Christina Wang writes,

Making conservative assumptions, we show that the current official method overestimates the service output of the commercial banking industry by at least 21% (amounting to $116.8 billion in 2007:Q4 for example) and GDP by 0.3% ($52.9 billion in 2007:Q4 for example) between 1997 and 2007. The overstatement to GDP is mitigated because when the customer is another company, the official method simply re-assigns the firm’s value added to its bank, leaving GDP unchanged…the overstatement comes from counting term and credit risk premium earned by banks as part of their value added.

Pointer from Mark Thoma.

Tyler Cowen has been harping about the problem of measuring value added in financial services. He suggests that the economy is stagnating more than we think because we over-value financial services. The above paragraph says that, yes, on the one hand, we overstate the value of financial services, but on the other hand we under-estimate the value added in other sectors.
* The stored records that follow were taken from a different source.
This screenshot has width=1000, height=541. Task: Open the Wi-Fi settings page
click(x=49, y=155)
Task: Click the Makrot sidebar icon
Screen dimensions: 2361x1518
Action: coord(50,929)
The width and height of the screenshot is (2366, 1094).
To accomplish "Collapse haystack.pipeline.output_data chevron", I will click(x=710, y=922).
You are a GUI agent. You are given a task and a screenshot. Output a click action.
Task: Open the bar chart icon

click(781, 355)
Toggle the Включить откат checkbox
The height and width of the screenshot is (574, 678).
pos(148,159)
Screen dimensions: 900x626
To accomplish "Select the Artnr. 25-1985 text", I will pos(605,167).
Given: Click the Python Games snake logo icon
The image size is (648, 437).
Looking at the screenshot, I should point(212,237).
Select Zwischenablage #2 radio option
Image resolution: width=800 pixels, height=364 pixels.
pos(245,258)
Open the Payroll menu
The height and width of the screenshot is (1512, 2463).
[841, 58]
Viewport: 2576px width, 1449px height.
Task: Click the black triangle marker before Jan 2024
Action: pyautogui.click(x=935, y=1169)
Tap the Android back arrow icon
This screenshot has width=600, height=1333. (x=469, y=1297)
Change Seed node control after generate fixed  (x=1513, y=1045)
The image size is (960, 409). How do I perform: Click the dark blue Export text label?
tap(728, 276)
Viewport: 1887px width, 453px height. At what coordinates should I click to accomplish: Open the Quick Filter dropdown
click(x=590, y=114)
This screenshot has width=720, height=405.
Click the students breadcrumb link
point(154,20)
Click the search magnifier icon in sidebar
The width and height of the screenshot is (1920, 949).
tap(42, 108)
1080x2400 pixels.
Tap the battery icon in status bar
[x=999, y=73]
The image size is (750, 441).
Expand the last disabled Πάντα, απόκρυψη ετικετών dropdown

Quite apart from statistics, there is the issue of whether resources devoted to financial services produce commensurate increases in well-being, or whether instead they earn rents by writing out-of-the-money options. In the latter case, the managers who write the options may be able to get out before those options have to pay out. Or the institution can be bailed out altogether. Either way, you could get too many out-of-the-money options written, to much rent earned by managers who write them, and too few resources going to more productive uses.